#### Given data ####
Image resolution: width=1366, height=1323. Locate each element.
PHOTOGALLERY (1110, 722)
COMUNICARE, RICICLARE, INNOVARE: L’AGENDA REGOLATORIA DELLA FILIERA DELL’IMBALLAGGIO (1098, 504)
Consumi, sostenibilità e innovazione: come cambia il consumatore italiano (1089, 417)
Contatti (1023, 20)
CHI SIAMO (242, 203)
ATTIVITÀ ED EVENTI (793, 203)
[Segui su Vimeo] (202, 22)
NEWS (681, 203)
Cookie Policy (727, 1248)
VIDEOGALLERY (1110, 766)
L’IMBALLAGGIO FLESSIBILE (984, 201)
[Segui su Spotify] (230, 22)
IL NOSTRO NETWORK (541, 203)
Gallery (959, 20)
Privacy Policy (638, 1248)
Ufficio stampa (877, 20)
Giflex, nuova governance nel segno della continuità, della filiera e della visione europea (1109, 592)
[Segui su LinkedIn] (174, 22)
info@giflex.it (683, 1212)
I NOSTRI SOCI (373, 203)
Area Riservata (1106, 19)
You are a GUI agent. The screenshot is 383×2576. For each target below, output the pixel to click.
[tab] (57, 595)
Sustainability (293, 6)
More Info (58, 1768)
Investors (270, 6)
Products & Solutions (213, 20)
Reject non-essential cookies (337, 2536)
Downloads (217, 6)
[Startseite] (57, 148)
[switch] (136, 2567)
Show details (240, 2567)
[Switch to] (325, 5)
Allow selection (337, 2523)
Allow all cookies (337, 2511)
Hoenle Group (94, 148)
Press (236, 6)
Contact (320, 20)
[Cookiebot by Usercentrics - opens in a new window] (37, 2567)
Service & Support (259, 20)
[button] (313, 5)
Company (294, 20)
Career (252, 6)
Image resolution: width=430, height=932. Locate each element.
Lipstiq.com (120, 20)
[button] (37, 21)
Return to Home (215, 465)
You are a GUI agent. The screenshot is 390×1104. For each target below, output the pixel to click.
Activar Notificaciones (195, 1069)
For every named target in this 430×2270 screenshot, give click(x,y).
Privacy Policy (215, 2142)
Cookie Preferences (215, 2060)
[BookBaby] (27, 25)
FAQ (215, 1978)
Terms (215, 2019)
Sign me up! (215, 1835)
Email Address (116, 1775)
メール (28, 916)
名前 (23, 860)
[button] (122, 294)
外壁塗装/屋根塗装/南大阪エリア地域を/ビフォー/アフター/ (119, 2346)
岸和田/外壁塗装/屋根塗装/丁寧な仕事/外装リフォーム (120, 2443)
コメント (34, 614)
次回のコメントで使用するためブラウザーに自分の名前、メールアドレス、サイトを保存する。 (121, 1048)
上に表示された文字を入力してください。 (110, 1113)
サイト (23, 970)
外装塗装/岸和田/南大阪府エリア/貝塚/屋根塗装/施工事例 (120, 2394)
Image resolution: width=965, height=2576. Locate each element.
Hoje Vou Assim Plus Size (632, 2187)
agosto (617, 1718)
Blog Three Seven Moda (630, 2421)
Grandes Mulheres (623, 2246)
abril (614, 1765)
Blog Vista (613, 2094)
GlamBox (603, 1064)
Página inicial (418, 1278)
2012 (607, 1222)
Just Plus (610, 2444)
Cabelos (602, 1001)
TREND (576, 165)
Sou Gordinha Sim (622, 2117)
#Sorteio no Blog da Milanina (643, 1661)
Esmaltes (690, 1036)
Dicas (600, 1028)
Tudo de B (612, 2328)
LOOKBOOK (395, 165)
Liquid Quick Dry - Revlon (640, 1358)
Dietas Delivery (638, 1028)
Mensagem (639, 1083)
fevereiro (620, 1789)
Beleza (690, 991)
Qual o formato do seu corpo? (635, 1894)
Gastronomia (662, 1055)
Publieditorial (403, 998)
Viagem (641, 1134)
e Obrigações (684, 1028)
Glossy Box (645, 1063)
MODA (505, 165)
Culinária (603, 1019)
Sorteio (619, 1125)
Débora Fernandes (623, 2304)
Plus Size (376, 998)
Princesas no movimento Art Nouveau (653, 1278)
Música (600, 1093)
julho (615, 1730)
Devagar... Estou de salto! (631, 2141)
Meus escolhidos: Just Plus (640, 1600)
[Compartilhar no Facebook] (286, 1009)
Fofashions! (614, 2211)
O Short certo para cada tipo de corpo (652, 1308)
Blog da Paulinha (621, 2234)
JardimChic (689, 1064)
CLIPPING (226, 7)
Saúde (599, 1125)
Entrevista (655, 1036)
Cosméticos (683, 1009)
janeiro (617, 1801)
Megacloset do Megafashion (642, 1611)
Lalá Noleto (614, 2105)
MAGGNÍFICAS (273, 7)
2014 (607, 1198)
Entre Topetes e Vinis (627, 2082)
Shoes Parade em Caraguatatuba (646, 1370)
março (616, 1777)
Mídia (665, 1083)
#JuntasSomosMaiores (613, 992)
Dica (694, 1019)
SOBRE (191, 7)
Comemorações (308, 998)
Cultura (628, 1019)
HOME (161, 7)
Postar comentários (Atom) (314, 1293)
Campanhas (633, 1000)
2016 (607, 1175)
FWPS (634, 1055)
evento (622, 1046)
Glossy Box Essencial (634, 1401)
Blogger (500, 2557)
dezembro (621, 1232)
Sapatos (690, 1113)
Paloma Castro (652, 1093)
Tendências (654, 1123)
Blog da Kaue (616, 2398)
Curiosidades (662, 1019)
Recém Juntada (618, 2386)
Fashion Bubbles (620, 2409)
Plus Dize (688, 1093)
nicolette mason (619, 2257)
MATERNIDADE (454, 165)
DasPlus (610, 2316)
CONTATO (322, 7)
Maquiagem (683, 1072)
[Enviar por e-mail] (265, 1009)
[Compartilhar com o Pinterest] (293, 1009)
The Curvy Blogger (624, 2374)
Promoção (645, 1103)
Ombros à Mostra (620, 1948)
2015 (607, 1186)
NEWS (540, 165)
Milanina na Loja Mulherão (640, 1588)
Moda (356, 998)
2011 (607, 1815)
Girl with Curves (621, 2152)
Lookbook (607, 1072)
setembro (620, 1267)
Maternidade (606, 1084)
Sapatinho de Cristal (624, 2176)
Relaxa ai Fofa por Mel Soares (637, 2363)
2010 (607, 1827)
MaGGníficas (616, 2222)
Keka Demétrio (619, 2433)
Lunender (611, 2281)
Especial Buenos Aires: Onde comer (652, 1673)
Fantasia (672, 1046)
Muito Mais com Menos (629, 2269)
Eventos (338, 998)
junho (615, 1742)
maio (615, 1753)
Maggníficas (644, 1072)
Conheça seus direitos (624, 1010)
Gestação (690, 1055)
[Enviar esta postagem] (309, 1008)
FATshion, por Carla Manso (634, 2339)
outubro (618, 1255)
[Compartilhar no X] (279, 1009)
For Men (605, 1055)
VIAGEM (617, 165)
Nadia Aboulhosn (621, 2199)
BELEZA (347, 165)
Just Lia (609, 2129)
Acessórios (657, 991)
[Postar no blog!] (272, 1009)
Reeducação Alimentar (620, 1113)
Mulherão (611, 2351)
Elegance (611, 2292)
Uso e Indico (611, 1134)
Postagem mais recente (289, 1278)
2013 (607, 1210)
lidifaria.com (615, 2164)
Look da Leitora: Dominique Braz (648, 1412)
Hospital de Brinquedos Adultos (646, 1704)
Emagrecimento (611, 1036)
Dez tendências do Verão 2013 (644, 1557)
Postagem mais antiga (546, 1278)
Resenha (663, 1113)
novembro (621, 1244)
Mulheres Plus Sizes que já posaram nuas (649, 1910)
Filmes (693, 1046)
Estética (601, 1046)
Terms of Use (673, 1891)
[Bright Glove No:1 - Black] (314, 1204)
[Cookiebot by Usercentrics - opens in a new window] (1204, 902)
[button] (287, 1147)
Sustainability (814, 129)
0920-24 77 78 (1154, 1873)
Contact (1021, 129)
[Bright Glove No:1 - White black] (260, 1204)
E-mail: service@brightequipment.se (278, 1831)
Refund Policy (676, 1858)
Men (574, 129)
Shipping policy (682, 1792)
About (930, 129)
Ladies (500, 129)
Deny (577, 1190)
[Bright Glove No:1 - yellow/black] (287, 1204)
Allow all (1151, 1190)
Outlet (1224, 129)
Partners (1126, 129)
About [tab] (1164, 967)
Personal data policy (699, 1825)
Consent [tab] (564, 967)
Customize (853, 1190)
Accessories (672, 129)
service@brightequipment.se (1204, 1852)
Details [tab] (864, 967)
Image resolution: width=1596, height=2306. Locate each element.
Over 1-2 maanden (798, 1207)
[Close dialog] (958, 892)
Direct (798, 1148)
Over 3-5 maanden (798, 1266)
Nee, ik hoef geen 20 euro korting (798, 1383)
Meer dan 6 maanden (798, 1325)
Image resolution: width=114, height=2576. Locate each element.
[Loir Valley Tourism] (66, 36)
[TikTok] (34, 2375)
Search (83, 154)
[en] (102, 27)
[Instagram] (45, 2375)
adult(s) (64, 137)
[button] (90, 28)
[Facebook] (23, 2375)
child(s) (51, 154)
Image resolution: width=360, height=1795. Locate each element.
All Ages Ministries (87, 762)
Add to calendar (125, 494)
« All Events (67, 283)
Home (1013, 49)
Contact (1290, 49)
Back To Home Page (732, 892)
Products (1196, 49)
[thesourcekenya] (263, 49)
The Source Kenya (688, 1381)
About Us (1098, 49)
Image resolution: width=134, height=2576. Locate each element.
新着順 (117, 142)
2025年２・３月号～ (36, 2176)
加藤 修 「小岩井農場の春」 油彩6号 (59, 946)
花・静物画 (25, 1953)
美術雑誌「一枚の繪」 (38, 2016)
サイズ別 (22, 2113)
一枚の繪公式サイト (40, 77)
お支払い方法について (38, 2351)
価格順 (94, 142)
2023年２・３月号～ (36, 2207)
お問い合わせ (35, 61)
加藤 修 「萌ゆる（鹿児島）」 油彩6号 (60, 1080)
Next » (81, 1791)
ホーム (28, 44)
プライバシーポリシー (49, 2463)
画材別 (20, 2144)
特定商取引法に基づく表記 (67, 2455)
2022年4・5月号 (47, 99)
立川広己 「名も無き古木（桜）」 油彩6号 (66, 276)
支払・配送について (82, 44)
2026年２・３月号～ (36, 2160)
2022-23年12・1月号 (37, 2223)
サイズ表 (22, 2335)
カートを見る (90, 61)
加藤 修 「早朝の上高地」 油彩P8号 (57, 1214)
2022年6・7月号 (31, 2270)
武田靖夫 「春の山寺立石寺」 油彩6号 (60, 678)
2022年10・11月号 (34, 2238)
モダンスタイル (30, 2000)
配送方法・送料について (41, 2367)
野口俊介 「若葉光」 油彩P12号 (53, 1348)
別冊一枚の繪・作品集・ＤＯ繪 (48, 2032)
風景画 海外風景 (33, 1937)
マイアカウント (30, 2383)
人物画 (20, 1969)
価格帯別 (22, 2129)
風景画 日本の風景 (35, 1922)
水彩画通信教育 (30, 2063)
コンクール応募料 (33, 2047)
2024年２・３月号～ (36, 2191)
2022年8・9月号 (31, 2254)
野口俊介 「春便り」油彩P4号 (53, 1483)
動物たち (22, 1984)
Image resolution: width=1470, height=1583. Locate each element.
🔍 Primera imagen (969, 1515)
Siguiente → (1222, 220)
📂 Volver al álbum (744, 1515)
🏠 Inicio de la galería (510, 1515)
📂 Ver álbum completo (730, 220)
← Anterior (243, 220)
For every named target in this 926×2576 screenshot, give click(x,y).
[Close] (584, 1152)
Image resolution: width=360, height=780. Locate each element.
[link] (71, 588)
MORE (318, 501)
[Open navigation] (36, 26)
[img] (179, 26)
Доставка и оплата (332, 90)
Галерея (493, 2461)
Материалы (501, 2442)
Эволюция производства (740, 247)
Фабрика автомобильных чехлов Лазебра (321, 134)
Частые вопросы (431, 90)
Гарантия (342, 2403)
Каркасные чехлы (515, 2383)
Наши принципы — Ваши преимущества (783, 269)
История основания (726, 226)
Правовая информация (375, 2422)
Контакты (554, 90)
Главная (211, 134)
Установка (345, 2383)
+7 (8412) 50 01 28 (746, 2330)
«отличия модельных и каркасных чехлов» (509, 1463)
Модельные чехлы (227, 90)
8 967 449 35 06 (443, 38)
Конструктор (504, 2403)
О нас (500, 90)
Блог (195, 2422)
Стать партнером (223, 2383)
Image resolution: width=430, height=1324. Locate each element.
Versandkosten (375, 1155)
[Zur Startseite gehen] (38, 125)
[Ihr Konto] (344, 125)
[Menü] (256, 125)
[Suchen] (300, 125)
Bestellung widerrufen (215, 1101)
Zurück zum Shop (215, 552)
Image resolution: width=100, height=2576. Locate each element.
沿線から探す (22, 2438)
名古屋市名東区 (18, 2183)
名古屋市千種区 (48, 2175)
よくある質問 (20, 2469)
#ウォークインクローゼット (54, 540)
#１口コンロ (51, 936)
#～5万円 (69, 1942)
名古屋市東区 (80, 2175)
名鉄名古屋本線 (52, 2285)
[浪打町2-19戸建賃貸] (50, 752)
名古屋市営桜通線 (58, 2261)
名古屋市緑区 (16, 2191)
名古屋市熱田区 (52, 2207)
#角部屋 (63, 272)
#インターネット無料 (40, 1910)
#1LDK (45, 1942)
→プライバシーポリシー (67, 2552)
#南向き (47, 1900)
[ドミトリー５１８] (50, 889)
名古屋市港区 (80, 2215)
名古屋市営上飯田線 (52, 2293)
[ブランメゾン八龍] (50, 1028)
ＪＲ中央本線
####
:: What to do ::
Among the entries above, find the line with "Maquiagem (683, 1072)" and the line with "[Enviar esta postagem] (309, 1008)"; give again exactly these two lines and all lines between them.

:: Exercise solution ::
Maquiagem (683, 1072)
[Enviar por e-mail] (265, 1009)
[Compartilhar com o Pinterest] (293, 1009)
The Curvy Blogger (624, 2374)
Promoção (645, 1103)
Ombros à Mostra (620, 1948)
2015 (607, 1186)
NEWS (540, 165)
Milanina na Loja Mulherão (640, 1588)
Moda (356, 998)
2011 (607, 1815)
Girl with Curves (621, 2152)
Lookbook (607, 1072)
setembro (620, 1267)
Maternidade (606, 1084)
Sapatinho de Cristal (624, 2176)
Relaxa ai Fofa por Mel Soares (637, 2363)
2010 (607, 1827)
MaGGníficas (616, 2222)
Keka Demétrio (619, 2433)
Lunender (611, 2281)
Especial Buenos Aires: Onde comer (652, 1673)
Fantasia (672, 1046)
Muito Mais com Menos (629, 2269)
Eventos (338, 998)
junho (615, 1742)
maio (615, 1753)
Maggníficas (644, 1072)
Conheça seus direitos (624, 1010)
Gestação (690, 1055)
[Enviar esta postagem] (309, 1008)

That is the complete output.